Paris (SID) - Der im September vom französischen Fußball-Verband entlassene frühere Nationaltrainer Raymond Domenech hat seinen ehemaligen Arbeitgeber auf 2,9 Millionen Euro Schadenersatz verklagt. Domenech beruft sich darauf, dass die fristlose Kündigung verspätet ausgesprochen worden sei und das Arbeitsrecht verletze.

"Wir fordern 2,9 Millionen Euro. Es geht um zwei Dinge. Einmal wollen wir eine Gehaltsnachzahlung von 400.000 Euro. Und dann eine Wiedergutmachung für die moralische Vorverurteilung. Für den entstandenen Schaden setzen wir drei Jahresgehälter an", sagte Domenech-Anwalt Jean-Yves Connesson der Nachrichtenagentur AFP.
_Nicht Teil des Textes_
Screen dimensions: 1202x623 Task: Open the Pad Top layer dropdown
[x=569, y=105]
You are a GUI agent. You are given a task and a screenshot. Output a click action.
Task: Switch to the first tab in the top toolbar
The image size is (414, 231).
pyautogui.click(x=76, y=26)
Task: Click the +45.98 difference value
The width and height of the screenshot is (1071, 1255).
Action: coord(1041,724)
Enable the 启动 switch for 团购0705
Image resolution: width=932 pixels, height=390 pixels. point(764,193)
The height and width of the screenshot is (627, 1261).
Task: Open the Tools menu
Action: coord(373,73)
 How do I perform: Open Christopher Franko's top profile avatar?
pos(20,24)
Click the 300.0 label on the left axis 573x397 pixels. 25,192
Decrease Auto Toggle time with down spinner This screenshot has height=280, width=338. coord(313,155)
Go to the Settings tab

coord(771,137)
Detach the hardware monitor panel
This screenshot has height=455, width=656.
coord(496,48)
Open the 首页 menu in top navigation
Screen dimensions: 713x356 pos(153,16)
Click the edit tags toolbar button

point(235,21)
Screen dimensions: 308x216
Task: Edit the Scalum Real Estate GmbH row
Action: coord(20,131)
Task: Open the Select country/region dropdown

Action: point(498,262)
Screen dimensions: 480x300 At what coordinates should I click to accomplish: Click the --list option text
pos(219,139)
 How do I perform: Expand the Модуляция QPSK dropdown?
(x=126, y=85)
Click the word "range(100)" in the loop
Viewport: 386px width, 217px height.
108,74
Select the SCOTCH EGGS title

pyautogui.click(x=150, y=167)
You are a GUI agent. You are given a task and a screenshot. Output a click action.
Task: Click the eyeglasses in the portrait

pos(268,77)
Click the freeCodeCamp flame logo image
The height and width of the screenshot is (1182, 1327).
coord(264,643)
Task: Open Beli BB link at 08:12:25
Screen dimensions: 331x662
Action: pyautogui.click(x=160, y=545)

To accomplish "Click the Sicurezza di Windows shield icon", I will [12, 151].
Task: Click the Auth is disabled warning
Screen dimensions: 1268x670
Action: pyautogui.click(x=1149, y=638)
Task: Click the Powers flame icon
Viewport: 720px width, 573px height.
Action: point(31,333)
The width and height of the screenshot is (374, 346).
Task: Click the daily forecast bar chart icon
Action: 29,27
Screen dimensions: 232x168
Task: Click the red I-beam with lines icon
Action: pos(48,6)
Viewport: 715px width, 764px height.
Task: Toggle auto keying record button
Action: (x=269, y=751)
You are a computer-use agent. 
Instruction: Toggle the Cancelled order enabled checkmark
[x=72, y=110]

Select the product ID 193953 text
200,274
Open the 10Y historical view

Domenech war wegen "groben Fehlverhaltens" schriftlich vom Verband gekündigt worden. Dieser wirft dem 58-Jährigen unter anderem vor, dass er bei der WM in Südafrika nach der 1:2-Niederlage gegen die Gastgeber seinem Trainerkollegen Carlos Alberto Parreira nicht die Hand geschüttelt hatte.

Rechtlich keinen Anspruch auf Abfindung

Zudem hätte Domenech den Verband umgehend über die Vorfälle während des Spiels gegen Mexiko informieren müssen, als es in der Halbzeitpause zu einem heftigen Wortgefecht zwischen ihm und Angreifer Nicolas Anelka gekommen war. Gemäß französischen Rechts hat der Entlassene bei einer Trennung aufgrund "groben Fehlverhaltens" keinen Anspruch auf die Zahlung einer Abfindung.

Die Equipe Tricolore, die inzwischen von Ex-Nationalspieler Laurent Blanc trainiert wird, hatte sich in Südafrika desaströs präsentiert und musste bereits nach der Vorrunde die Heimreise antreten. Danach war der Vertrag von Domenech nicht mehr verlängert worden.

In seiner Funktion als Trainerausbilder in der "Direction Technique Nationale" (DTN) des Verbandes wirkte Domenech danach noch ein paar Wochen - bis Anfang September die fristlose Kündigung ausgesprochen wurde. Als Mitglied der DTN gehörte der stets umstrittene Domenech einer der einflussreichsten Kommissionen des Verbandes an, die über die Weiterentwicklung des französischen Fußballs berät und dem Präsidium Vorschläge unterbreitet.